Punto de Fisión

La sangre con letra entra

En Sicilia se ha generado una curiosa discusión literaria ante el polémico galardón que ha ganado un capo mafioso, Giussepe Grasonelli, por un libro escrito a medias junto a un periodista italiano y que narra las andanzas de su vida criminal. Uno de los jurados, Gaspare Agnello, amigo personal de Sciascia, prefirió dimitir antes que darle el premio a un carnicero que lleva más de veinte años de prisión por diversos asesinatos. Para colmo, el libro (titulado Mala hierba, que era el cariñoso apodo de Grasonelli en sus años de plomo) ha batido en la final a otro volumen de memorias escrito por la hija de un juez asesinado precisamente por la mafia.

En esa poética lucha entre el bien y el mal, en el ánimo del jurado debieron de pesar las palabras de arrepentimiento de Grasonelli, quizá tanto como la truculencia de algunos pasajes o las cuestiones de estilo. André Gide dijo que con los buenos sentimientos sólo se hace mala literatura y Oscar Wilde advirtió una vez, alabando la obra literaria de un conocido envenenador, que el hecho de que un hombre sea un asesino no quiere decir nada en contra de su prosa. Al final todo se reduce a una cuestión de estilo.

En España no nos hubiera admirado tanto el premio a un presidiario metido a literato porque el público ya se encargó de sancionar de su propio bolsillo el éxito de las memorias de Mario Conde. Probablemente Conde sea uno de los pocos escritores distinguidos con un doctorado honoris causa por una universidad española (la Complutense de Madrid, para más señas), aunque también es verdad que cuando lo revistieron con la dignidad de la toga Conde todavía no había publicado ningún libro. Debieron premiarlo por su peinado, por su labor al frente del Banesto, por su teoría del pelotazo o por otros chachullos. El doctorado honoris causa a Mario Conde no dice mucho sobre la calidad de la literatura española pero sí que revela demasiada información sobre la catadura moral de nuestras universidades. Lo que natura no da, Salamanca lo presta.

Algunos amigos escritores han confesado en privado y en público su desánimo ante el intrusismo laboral que sufren desde diversos ámbitos que no tienen nada que ver con la literatura: la televisión, la farándula, el cine, la política, la canción, el fútbol, la banca, la mafia o todo junto.
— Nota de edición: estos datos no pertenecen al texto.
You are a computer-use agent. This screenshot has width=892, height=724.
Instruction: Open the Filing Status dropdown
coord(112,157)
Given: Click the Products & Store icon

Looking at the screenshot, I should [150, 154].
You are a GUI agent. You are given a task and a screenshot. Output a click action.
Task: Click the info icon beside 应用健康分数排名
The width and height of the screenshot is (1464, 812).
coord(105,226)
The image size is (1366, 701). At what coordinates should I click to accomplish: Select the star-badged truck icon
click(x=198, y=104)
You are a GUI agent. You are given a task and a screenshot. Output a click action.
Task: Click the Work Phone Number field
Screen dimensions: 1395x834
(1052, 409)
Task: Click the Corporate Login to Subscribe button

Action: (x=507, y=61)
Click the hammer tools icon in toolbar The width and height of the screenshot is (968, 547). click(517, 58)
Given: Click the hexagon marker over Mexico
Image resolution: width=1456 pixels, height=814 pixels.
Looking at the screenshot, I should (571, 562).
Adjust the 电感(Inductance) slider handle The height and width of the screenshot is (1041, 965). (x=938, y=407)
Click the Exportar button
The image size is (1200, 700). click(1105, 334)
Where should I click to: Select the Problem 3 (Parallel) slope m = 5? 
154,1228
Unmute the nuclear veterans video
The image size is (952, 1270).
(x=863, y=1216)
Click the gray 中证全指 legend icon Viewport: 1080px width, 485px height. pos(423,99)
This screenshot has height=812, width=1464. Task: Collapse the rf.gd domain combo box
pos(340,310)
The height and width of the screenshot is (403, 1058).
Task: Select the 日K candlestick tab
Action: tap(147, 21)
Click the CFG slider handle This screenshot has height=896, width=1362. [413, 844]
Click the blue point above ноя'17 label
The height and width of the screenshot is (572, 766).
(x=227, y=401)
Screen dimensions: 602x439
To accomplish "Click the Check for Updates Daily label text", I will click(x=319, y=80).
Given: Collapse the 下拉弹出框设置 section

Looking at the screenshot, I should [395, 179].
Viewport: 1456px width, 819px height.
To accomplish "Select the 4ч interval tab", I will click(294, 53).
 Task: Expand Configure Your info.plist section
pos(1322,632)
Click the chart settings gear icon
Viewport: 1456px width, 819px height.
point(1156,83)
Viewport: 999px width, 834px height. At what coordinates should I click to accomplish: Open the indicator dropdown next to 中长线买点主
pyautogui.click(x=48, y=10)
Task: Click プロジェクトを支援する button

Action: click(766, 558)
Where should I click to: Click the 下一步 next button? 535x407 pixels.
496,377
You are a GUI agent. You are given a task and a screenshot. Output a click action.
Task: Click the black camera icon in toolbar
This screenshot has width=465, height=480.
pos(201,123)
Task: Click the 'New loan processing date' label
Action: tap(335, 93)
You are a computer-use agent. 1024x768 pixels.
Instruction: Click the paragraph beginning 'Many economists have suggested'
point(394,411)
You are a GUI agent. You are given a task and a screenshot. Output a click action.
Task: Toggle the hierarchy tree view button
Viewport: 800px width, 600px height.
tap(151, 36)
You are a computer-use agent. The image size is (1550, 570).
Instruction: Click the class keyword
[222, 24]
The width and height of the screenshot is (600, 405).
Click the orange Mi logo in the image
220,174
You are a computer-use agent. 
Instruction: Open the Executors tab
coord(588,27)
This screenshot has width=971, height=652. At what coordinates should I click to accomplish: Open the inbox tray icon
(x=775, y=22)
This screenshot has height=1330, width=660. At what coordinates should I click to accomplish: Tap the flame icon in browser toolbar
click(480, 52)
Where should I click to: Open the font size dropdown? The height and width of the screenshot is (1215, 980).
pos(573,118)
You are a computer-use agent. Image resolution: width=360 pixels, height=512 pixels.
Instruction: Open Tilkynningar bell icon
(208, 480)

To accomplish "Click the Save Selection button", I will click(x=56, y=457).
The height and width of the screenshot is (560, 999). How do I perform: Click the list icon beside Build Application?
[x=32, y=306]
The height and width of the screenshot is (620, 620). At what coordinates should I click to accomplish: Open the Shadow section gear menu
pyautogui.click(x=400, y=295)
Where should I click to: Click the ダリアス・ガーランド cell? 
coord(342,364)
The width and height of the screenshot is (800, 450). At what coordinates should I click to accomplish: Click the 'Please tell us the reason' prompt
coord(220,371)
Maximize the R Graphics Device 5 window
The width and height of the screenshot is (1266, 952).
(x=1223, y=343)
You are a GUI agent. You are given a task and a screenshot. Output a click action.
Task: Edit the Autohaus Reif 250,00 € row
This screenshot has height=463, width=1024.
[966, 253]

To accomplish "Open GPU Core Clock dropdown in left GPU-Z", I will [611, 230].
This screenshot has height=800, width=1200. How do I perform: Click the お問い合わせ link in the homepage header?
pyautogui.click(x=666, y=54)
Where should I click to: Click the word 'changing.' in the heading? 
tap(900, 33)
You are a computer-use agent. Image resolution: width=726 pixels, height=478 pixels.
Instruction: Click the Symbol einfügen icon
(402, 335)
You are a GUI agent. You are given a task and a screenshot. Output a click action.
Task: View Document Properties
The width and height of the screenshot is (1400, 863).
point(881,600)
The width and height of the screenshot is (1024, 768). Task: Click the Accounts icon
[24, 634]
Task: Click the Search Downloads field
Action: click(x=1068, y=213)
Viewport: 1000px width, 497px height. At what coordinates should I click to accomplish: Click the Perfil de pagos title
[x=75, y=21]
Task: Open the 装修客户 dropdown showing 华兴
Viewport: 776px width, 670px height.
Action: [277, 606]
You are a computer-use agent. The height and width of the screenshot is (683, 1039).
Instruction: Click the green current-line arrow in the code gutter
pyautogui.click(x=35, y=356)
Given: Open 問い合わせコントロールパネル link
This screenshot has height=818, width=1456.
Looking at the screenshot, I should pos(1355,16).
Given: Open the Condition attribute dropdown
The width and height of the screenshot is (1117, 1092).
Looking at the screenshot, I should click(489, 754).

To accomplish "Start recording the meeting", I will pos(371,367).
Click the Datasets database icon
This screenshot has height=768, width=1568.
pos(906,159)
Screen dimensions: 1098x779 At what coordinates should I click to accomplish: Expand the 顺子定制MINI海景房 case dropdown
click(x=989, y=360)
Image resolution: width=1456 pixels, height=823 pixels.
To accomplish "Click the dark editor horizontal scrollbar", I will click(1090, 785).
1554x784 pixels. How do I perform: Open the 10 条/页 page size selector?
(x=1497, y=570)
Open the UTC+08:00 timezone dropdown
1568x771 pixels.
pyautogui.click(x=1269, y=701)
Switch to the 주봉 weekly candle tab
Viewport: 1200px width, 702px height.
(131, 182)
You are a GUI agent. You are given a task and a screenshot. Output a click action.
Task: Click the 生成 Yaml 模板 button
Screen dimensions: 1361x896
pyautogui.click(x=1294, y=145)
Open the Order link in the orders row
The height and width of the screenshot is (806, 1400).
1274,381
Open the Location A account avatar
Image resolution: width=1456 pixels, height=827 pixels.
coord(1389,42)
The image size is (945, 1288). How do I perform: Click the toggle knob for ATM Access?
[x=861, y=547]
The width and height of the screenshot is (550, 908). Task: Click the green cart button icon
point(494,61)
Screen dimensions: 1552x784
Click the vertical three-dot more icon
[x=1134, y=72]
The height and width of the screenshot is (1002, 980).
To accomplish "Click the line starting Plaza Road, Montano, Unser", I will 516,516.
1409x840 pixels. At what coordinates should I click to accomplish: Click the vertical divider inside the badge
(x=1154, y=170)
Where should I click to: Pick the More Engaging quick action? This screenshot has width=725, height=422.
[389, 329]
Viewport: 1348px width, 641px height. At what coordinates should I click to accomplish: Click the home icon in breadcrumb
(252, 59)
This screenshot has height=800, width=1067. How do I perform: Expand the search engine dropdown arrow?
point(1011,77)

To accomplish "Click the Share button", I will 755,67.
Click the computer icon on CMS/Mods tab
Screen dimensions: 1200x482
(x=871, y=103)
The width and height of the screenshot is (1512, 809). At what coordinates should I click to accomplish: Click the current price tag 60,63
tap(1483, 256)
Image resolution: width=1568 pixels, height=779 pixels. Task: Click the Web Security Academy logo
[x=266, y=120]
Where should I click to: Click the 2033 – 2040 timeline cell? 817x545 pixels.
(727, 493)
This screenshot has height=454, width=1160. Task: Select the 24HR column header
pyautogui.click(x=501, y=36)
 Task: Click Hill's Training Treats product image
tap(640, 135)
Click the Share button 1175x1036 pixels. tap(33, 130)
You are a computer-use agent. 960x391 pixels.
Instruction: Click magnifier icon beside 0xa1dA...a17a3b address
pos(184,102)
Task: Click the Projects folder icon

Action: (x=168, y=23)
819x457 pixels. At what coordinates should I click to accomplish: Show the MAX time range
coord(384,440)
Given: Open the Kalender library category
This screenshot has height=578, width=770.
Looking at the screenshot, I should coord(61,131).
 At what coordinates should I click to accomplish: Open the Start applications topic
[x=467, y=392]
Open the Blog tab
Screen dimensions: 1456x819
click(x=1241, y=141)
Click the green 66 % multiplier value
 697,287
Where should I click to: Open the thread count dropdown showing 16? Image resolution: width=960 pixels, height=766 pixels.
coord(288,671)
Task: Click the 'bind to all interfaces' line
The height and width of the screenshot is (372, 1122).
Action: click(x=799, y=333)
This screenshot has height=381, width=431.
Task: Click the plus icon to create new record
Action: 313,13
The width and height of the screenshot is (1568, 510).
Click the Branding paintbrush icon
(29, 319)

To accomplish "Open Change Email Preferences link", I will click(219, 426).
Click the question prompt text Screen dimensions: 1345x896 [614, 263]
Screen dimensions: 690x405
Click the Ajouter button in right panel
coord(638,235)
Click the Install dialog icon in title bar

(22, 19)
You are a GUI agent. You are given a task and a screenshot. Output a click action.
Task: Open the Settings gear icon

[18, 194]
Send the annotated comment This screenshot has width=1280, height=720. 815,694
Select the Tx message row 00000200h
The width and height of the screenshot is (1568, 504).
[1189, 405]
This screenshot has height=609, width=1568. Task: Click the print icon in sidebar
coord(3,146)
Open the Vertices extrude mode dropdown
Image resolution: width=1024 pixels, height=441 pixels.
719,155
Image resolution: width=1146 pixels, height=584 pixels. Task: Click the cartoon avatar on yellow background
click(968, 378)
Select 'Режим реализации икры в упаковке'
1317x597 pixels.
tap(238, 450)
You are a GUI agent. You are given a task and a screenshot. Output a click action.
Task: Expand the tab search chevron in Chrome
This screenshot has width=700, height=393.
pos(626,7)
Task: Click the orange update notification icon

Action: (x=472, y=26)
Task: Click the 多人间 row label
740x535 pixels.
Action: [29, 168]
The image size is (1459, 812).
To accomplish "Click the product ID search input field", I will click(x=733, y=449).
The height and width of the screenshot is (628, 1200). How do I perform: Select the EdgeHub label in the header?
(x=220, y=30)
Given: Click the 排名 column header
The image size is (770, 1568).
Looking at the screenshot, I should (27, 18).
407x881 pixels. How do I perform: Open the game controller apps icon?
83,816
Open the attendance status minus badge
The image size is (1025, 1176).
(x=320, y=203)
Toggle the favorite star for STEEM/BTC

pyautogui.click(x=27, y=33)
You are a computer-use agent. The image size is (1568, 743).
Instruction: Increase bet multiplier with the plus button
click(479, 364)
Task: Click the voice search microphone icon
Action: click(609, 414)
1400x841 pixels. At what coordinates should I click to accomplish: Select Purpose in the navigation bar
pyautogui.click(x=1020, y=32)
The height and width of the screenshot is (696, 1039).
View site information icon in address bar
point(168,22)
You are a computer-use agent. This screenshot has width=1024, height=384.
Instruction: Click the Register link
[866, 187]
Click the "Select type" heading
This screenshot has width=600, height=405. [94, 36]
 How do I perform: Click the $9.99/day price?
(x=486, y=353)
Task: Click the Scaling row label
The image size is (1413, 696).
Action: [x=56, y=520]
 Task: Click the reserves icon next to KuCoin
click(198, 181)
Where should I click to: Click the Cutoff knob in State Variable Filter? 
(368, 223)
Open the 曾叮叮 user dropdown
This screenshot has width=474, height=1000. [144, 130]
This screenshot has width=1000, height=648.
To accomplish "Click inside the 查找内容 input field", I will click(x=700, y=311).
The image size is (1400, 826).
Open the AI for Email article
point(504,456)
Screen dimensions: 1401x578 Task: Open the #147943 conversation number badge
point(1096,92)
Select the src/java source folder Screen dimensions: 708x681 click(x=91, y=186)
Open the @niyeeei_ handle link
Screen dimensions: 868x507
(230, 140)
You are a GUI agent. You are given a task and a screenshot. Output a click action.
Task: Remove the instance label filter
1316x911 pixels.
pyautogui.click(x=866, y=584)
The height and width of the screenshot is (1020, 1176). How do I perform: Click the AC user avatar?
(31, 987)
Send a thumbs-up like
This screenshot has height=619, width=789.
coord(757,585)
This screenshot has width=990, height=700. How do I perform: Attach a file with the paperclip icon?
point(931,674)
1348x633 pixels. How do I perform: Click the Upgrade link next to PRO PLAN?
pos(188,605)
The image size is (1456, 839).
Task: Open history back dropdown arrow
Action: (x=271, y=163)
Los editores prometen jugosos adelantos a cadáveres presidenciales que no saben escribir, a marujas que apenas si saben hablar y a bustos parlantes que firman novelas sin haberlas leído antes. La gran república de las letras se ha democratizado hasta el punto de que cualquiera puede publicar un libro siempre y cuando sea lo bastante famoso como para hacer caja. Al menos Grasonelli requirió la ayuda de un profesional para hacer de sus crímenes una obra de arte. De seguir vivo, Oscar Wilde pediría la pena de prisión para todos esos editores desalmados y delincuentes literarios que fomentan el analfabetismo atentando contra las leyes elementales de la retórica.